Much of Border Wall Fight About Trump Resistance, Not Border Security
James Carafano /
Politicians often clothe outrageous policies in reasonable rhetoric. President Donald Trump sometimes does the opposite, wrapping reasonable policy in careless rhetoric.
Remember his earlier call for a “Muslim travel ban”? The policy itself—temporary restrictions on travel from a half-dozen countries—was perfectly reasonable. As the ISIS caliphate collapsed, its fighters began fleeing to those nations, and Trump wanted to have measures in place to make sure they did not then come here.
Yet the president’s rhetoric helped fuel a bitter, partisan debate, which kept the policy in abeyance until a Supreme Court ruling restored common sense by upholding the ban.
His call for more border wall has sparked a similar dynamic. The political rhetoric on both sides of the debate frequently flies over the top, obscuring the practical rationale for the policy.
Border security needs have changed since Congress passed the Secure Fence Act of 2006. Then, Homeland Security’s focus was to catch illegal border crossers and remove them before they “melted” into the interior.
Fences were erected in high-trafficked areas to deter or slow crossings, helping the border patrol to catch illegal immigrants within 100 miles of the border. (Deportation of those apprehended after being in the country more than two weekends or beyond 100 miles of the border is a much more laborious and costly process.)
The fencing was both an effective deterrent and a helpful enforcement tool, increasing the likelihood of expedited removal.

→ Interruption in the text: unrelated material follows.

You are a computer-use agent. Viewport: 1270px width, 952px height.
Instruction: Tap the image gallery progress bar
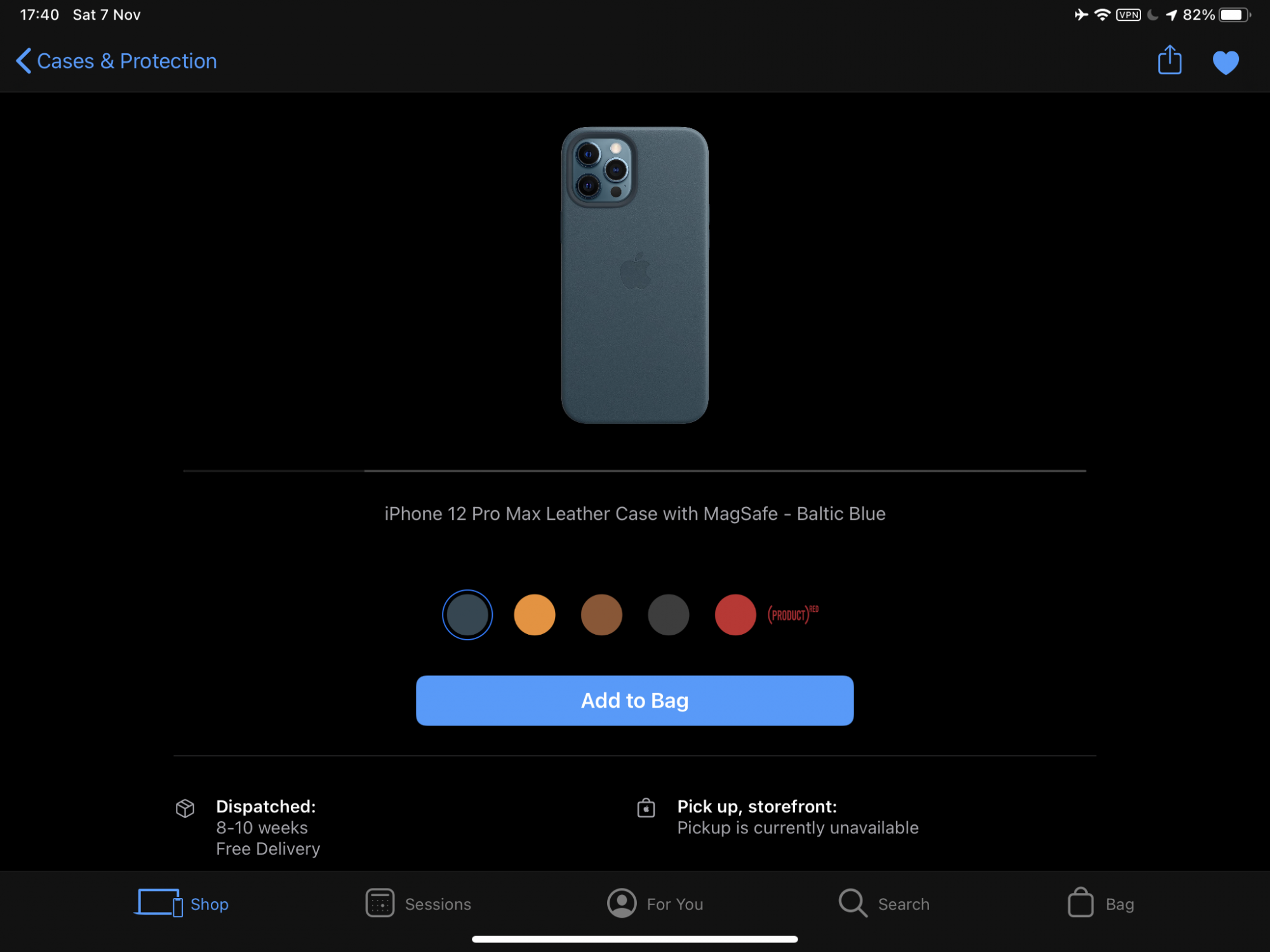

As a result, illegal crossings declined.
But the threat to the border has evolved. Those crossing the border with children and claiming to be related as well as those claiming refugee status are not put in expedited removal. Both have become popular tactics to “beat” the system.
The only way to prevent abuse of the asylum process is to keep would-be immigrants on the other side of the border until 1) they submit formal asylum claims at official points of entry and 2) those claims have been evaluated.
Making that happen requires more and improved walls. Indeed, Trump’s wall policy reflects the advice of government’s border security professionals.
A similar request from any other president would be considered unremarkable. It’s controversial only because of the hyperpartisan, emotional political atmosphere that has characterized the Trump era.
Conversely, other arguments against the request don’t pass the common sense test.
One argument is that the border is not a problem. The real problem, they say, is visa overstays—people entering legally and then just not leaving.
Overstays have always been a huge problem and do, in fact, account for a large percentage of people here illegally. But part of the reason overstays are a larger share of the population is because border security is working better than it used to. And we should continue to make it work better.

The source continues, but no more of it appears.